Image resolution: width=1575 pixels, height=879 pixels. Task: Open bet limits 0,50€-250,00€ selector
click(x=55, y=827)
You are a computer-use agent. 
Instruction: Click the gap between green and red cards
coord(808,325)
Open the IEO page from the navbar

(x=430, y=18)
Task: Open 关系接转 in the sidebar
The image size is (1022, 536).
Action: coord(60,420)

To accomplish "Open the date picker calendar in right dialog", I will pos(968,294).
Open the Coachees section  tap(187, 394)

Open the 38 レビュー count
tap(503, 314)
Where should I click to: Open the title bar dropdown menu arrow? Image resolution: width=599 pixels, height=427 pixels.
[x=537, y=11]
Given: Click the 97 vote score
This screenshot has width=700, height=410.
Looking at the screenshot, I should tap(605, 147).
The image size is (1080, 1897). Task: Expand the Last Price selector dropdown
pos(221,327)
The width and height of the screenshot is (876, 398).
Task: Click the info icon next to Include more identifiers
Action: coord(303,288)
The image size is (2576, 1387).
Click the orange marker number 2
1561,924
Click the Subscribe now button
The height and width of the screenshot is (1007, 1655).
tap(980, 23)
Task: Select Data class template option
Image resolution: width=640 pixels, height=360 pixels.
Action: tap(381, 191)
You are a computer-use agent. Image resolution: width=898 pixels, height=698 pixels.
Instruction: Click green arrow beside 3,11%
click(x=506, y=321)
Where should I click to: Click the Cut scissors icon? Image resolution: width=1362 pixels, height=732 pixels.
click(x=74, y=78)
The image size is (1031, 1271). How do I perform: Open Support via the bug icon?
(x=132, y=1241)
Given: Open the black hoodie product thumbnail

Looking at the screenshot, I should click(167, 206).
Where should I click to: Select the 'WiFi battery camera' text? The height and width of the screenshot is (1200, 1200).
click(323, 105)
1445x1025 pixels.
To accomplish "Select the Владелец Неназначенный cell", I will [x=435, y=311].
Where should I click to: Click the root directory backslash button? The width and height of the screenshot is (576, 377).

----------

Whenever the word "accomplish" occurs in a line of the listing above, return that line.

To accomplish "Open the date picker calendar in right dialog", I will pos(968,294).
To accomplish "Select the Владелец Неназначенный cell", I will [x=435, y=311].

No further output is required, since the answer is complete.